A dedicated teacher from a young age, Chris has more than 30 years of experience working with camps and independent schools. He has written numerous book chapters and scholarly articles on leadership, homesickness, and youth development. An award-winning contributor to Camping Magazine and Camp Business, Chris has also shared his opinions and expertise on national and international radio, television, print media, podcasts, and webinars, including The Today Show, Martha Stewart, and CNN.
In 1999, after a two-year post-doctoral fellowship at the University of Washington School of Medicine, Chris accepted a position as psychologist and instructor at Phillips Exeter Academy, a coeducational, independent school in seacoast New Hampshire. Combining his love of research, teaching, and clinical work, Chris’s work at Exeter has grown to include publications and presentations for The Association of Boarding Schools (TABS) the British Boarding Schools Association (BSA) and the Australian Boarding Schools Association (ABSA).
Chris has keynoted conferences for all three associations and has delivered guest lectures on the differences between Chinese and American public education, as well as the complementary nature of schools and camps at schools in Beijing, Shanghai, Hangzhou, and Wenzhou.
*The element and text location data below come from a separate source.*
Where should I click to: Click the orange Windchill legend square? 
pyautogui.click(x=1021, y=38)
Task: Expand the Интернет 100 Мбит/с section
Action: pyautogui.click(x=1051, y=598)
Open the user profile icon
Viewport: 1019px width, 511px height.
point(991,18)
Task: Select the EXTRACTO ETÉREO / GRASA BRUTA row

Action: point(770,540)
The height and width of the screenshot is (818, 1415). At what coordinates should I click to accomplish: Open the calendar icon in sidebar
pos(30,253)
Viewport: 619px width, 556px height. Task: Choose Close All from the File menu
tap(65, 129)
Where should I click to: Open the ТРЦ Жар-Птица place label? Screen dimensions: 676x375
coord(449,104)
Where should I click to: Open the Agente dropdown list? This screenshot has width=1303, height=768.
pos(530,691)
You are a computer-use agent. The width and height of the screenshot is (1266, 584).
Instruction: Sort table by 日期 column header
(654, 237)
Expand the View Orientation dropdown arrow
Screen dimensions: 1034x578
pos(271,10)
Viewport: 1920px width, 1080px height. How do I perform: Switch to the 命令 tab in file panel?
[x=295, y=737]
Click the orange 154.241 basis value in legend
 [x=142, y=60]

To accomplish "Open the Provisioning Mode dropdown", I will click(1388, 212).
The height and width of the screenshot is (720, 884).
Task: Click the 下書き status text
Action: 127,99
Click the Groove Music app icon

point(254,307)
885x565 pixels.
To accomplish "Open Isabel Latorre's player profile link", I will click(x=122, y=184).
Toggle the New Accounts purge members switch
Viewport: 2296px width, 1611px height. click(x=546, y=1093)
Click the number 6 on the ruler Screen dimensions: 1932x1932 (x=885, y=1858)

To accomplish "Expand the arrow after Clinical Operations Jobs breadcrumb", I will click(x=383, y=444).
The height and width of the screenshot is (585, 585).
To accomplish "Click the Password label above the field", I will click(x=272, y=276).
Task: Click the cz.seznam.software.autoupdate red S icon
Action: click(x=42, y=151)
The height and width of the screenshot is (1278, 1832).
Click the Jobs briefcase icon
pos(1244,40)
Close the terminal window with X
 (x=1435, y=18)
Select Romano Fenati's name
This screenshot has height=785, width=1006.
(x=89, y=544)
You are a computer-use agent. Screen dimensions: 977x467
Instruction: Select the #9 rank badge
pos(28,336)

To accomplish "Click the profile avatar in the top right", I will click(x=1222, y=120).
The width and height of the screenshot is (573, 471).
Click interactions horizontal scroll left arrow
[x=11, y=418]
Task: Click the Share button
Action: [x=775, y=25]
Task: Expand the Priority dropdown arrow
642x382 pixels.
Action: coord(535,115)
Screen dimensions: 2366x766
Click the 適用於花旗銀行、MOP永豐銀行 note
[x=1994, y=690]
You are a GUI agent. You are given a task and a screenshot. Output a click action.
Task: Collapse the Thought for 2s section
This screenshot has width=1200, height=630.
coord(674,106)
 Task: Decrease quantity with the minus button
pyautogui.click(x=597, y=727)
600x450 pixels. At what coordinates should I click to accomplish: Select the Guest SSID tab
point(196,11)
In 2000, Chris and his lifelong friend, Dr. Jon Malinowski, co-authored the critically acclaimed Summer Camp Handbook, hailed by psychologist and parent, Dr. John Weisz, as “a remarkable accomplishment…the best in its field…required reading for every camper’s family…the most comprehensive and scientifically sound coverage of the camp experience available.”
The Summer Camp Handbook has since sold tens of thousands of copies, won a Parenting Press Gold Award, and been translated into Chinese. As part of his lifelong effort to enhance the camp experience for young people, Chris has been a guest on The Today Show, Martha Stewart, CNN, Fox, CBS Morning News, and NPR.
Chris is the Founder and CEO of CampSpirit, LLC, which provides consultation and training to professional educators and youth leaders around the world. As he traveled across five continents to present in-person staff training workshops, Chris realized that no directors of summer youth programs had enough time with their employees to provide all the necessary training prior to opening day. The increased complexity of health regulations and accreditation standards, as well as heightened awareness of child abuse and risk management, made training demands higher than ever, especially for seasonal employees and volunteers. But with a fixed period of time during which to conduct on-site training, an innovative educational solution was imperative.